The Lidcombe Program Flashcards
What are the basic facts about the lidcombe program?
Evidence based treatment
Parent based behavioural treatment for early stuttering.
Everyday situations and speaking environments.
Consists of two stages (stage 1 = no stuttering and stage 2 = maintenance)
Individualised for the child
Parent training
2 treatment formats: session and online praise and correction
Done for 10 minutes a day in varying situations.
Why does the Lidcombe program work?
No over-learning of stuttering.
Adults have potent reinforces for children - affection etc.
Parents use common parenting practices.
Treatment occurs where the problems occurs.
Urges children to make some adjustment to their underlying neural processing patterns during a period when they are reasonable degrees of freedom in motor speech development remaining. Before myelinisation.
What happens in stage 1?
Stutter free speech is praised.
Stuttered speech is corrected.
Praise correction ratio 5:1
Praise - good talking etc. Must be specific not good boy etc.
Correction: Oops that was a bumpy.
Not constant consistent or invasive.
Parental verbal contingencies implemented in weekly 1 hour visits to speech path.
Parent must also do severity ratings, collecting measures
Therapist assesses, diagnoses, monitors progress, sets goals, manages parent, problem solving, evaluating.
Child does self-monitoring, self-evaluating.
What do you do if you can’t provide the 5:1 ratio?
Change how structured the conversation is.
What is the severity rating scale used?
10 point severity rating scale done daily.
1 = no stuttering.
2 = very mild
10 = extremely severe
Practice with clinician in clinic.
It is sensitive to stuttering type not just frequency.
Doesn’t require the child’s compliance.
What are some other methods of measuring stuttering?
Percentage of syllables stuttered: Tells frequency but not types of severity. Poor interjudge reliability. Can be used to validate SR.
Stutters per minute speaking time. Record 10 min coversation, count stutters per unit of time.
What is structured vs unstructured coversation?
Structured conversation provides one spot in the utterance for the child to give a response. Parent starts treatment in highly structured way. It is easy to present contingencies safely and correctly. Structure so that child can maintain 1-2 in severity rating.
Unstructured usually is an open ended question allowing the child to direct the conversation. Parents moves to unstructured more naturalistic conversations later in stage 1.
What are some of the key elements of praise?
Be sincere Don't overdo it Vary wording Acknowledge stutter free speech! You can request a self-evaluation ONLY for stutter free speech.

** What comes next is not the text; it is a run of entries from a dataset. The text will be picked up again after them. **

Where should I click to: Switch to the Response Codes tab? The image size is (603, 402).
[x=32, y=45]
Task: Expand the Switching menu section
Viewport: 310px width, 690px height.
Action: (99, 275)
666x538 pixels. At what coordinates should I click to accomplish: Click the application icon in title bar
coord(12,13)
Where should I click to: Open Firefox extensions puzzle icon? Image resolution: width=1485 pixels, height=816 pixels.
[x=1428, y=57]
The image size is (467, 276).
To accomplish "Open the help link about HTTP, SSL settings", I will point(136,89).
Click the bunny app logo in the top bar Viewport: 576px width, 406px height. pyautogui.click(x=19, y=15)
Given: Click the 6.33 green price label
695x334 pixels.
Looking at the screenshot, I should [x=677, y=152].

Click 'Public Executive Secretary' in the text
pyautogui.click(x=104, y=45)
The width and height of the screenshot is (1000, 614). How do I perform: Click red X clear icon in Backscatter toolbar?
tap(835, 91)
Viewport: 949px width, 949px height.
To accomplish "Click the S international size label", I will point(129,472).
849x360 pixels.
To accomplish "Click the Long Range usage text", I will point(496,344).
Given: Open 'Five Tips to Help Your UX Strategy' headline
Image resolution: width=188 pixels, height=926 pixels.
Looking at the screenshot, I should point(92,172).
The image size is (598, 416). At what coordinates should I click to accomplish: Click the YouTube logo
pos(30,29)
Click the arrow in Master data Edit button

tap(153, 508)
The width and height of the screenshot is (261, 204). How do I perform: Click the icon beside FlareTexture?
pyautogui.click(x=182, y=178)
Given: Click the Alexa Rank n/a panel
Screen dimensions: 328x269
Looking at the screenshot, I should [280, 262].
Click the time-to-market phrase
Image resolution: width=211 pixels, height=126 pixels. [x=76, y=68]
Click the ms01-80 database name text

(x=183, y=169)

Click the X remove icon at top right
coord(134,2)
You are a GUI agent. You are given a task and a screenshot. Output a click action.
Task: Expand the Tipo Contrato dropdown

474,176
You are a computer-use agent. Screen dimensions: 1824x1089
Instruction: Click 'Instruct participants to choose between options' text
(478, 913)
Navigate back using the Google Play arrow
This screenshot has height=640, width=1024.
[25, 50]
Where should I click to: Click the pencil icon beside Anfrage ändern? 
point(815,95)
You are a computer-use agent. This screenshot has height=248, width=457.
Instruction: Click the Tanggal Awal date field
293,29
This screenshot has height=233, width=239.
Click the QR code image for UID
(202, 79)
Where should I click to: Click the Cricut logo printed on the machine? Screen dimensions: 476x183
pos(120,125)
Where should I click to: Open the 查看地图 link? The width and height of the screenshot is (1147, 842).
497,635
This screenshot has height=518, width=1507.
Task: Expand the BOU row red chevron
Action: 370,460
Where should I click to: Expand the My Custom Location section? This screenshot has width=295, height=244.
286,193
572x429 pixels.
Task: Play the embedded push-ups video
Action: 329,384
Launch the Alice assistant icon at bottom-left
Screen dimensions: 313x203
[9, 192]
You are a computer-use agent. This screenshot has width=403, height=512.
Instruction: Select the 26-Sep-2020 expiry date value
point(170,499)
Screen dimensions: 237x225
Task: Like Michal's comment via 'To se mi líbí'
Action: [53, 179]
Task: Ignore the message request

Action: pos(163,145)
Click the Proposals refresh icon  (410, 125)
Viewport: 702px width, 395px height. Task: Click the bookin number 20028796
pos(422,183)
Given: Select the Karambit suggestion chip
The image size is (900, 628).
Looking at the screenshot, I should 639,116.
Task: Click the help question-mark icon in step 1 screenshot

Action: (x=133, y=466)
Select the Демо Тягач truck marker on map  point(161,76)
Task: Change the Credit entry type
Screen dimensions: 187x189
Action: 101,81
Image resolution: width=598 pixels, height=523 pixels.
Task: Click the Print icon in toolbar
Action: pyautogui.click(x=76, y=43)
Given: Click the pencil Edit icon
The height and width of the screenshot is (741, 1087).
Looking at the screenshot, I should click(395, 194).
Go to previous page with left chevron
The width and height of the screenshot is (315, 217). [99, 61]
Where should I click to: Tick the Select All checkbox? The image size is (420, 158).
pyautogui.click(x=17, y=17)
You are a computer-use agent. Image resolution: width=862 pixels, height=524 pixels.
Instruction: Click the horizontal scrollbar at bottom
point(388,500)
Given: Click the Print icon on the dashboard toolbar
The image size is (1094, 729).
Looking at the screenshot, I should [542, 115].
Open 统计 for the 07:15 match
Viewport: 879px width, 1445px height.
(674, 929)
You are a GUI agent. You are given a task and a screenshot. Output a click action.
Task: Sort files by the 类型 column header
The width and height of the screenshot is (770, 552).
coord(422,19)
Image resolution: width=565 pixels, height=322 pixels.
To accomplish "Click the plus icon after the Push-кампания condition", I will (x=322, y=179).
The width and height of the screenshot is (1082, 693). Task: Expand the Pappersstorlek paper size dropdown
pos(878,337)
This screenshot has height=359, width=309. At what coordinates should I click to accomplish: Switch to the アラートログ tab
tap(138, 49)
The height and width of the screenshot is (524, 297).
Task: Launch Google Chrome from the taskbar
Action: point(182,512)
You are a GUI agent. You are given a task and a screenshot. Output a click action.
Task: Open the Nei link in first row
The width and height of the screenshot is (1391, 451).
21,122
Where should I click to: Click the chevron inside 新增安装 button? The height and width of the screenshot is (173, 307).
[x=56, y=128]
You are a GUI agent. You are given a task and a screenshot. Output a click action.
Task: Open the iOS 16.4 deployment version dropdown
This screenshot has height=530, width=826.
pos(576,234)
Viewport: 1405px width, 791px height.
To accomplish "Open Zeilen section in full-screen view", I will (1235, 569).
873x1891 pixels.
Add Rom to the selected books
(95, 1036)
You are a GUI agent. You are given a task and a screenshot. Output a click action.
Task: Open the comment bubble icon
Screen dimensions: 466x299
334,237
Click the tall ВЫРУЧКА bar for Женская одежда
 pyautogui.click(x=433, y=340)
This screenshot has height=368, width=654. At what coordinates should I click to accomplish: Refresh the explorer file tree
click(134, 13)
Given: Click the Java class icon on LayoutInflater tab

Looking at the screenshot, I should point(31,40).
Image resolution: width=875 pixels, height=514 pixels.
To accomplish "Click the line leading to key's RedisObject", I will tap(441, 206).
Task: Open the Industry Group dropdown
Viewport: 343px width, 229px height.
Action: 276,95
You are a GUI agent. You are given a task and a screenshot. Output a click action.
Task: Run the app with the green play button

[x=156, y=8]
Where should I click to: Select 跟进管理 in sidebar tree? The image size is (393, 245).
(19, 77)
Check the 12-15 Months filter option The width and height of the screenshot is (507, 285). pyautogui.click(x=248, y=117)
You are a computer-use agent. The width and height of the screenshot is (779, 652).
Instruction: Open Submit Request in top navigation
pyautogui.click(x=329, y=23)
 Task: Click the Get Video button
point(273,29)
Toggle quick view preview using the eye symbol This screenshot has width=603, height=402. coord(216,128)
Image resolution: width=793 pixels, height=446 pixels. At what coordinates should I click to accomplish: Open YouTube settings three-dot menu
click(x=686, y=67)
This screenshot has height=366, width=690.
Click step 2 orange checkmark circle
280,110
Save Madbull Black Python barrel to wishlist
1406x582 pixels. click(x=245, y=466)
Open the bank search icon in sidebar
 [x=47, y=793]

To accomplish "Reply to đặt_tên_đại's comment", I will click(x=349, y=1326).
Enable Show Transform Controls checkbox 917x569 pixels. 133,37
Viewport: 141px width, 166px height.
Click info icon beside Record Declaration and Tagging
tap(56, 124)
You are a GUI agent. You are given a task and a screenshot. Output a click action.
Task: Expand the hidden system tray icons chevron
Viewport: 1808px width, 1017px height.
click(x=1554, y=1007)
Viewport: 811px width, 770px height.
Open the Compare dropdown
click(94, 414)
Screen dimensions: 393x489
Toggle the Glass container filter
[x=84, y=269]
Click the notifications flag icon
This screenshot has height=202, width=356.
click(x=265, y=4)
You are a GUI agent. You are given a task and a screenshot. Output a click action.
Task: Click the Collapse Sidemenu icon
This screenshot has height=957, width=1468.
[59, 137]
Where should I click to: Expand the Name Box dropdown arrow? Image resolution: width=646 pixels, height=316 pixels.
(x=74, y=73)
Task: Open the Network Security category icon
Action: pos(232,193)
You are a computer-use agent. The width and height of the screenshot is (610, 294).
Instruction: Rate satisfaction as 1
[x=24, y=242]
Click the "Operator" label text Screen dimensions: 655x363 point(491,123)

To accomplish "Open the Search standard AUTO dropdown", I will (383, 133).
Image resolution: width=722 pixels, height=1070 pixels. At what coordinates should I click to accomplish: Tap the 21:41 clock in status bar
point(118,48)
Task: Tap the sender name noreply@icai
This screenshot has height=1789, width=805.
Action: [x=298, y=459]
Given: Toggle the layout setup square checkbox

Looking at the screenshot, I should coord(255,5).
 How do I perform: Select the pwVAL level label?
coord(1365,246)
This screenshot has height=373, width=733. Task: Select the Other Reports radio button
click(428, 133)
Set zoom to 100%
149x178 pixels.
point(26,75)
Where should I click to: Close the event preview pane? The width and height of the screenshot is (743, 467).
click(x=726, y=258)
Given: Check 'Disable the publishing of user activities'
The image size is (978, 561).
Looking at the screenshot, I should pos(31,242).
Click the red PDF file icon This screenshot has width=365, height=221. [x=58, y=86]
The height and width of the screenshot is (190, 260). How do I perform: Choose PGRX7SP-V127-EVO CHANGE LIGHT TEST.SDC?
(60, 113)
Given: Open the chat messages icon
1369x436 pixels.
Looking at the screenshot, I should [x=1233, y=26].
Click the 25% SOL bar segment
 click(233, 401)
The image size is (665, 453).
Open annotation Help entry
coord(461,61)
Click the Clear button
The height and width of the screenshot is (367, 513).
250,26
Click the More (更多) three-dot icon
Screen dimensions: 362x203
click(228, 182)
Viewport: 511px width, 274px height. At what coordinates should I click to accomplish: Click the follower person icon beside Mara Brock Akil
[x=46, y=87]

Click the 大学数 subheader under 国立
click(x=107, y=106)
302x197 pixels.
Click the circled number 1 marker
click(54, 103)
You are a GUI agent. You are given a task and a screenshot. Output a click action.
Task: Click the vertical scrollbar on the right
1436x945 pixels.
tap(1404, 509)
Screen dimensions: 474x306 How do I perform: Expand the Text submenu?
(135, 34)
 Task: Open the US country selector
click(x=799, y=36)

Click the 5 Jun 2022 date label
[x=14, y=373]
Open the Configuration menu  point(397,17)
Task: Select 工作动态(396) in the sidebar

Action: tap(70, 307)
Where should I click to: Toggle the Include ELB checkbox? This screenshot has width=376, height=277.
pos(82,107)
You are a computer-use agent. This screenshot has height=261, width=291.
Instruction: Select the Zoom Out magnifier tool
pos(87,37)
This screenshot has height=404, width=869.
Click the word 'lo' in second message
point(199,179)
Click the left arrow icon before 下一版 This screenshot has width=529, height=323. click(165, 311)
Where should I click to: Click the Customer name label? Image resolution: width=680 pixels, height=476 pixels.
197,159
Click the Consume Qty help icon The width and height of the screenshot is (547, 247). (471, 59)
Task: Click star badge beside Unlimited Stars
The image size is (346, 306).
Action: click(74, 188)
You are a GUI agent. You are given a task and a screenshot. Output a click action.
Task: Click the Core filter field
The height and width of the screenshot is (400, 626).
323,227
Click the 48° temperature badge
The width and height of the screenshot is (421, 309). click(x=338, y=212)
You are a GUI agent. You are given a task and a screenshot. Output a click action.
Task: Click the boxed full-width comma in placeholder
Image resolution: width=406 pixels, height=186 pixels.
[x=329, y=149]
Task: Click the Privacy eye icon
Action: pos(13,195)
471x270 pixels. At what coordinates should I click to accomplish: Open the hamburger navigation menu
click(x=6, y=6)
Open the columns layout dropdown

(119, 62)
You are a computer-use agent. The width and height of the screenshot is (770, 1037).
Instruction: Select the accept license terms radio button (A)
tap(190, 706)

What do you do when the child stutters?
Aim is assistance not punishment.
Can you say that again?
If they can’t self correct then model and move on.
What is stage 2?
Monitoring phase. Detecting any relapse or return to stuttering.
To facilitate and transfer durability - vary the settings and materials used in treatment, make feedback unpredictable, use self-monitoring and self-evaluation.
Starts when child has less than 1% SS for two weeks and severity rating of 1 or 2 for a full week (at least 4 x 1).
Child now earns longer times between appointments.
If they fail at any stage of maintenance than they need to start again.
If the child relapses (generally within first 9 weeks) than return to prior step or stage 1.
How can the Lidcombe program be individualised?
Age of child - determines types of activity and duration.
Stuttering severity - Make the treatment more structured when child is sever so as to maintain 10:1 ratio.
Basic behaviour - Rules, structure may be required for talkative children.
Personality of child and parent - parent or child may feel uncomfortable about attention being drawn to stuttering, so start with praise for stutter free speech only.
Family circumstances - Time management, commitment etc.
What are some common misconceptions about the Lidcombe program?
That it’s a quick fix.
It’s harmful to children.
Drawing attention to stuttering will make it worse.
That scientific evidence that supports it is flawed.
What are some other fluency programs?
Westmead Program - Syllable-timed speech treatment.
ELU - Extended length of utterance. Operant methodology. Programmed treatment.
Speech motor improvement program - Useful adjunct to therapy not comprehensive by itself.